Should David have tried to understand how Michal was feeling?  Should he have been more patient and sensitive?  After all she had been his first wife and now she was one of many.  I can sympathize with Michal.  When she rebuked him, what should David have done?  Should he have responded in anger?  Should he have said what he said?  What if he had said, “I was dancing before the Lord who has been gracious to me by appointing me rule over His people.”  He didn’t have to remind her that God had chosen him instead of her father.  He could have left out the part about being undignified and that he would rather have the female servants’ admiration than her respect.  What if he had said, “I’m sorry you thought I was acting shamelessly but I was dancing before the Lord with gladness because the ark of the Lord is with us.”  Perhaps this gentle response might have made a difference.  Perhaps not. 

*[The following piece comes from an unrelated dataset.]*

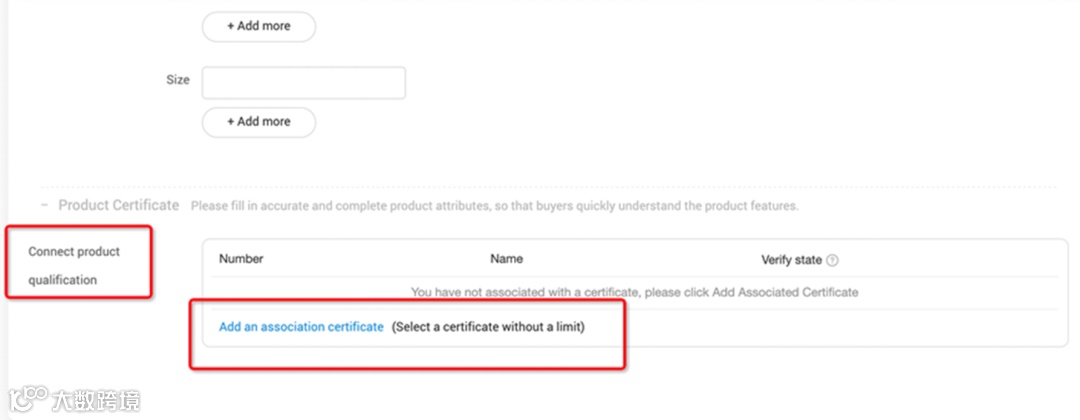The width and height of the screenshot is (1080, 420).
Task: Focus the Size text input field
Action: (303, 83)

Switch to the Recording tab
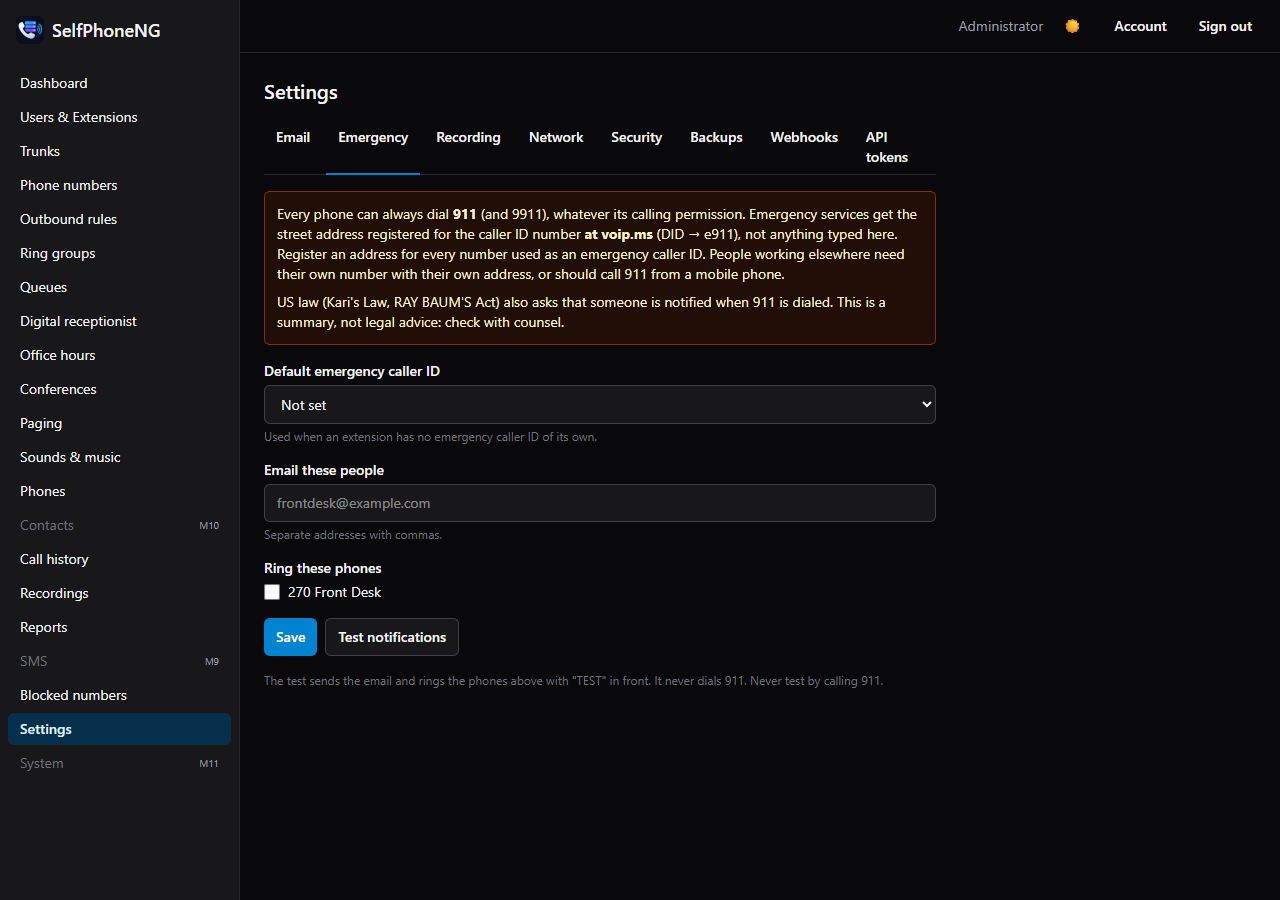click(468, 137)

Has your husband done something that rubbed you the wrong way?  Did it change the way you related to him or thought of him?  Did it make you lose your respect for him?  Did you ask yourself if you had good reasons for feeling this way?  If the answer is no, then let it go.  Remember the things about him that made you fall in love with him in the first place.  Ask God to help you to let go of the resentment and bitterness and all of the emotions that are preventing you from loving your husband.  If the answer is yes, then ask God to help you to work through this and to give your husband the support he needs.  He doesn’t need your condemnation.  He needs your love and forgiveness.  Give him time.  Give your marriage a chance to heal.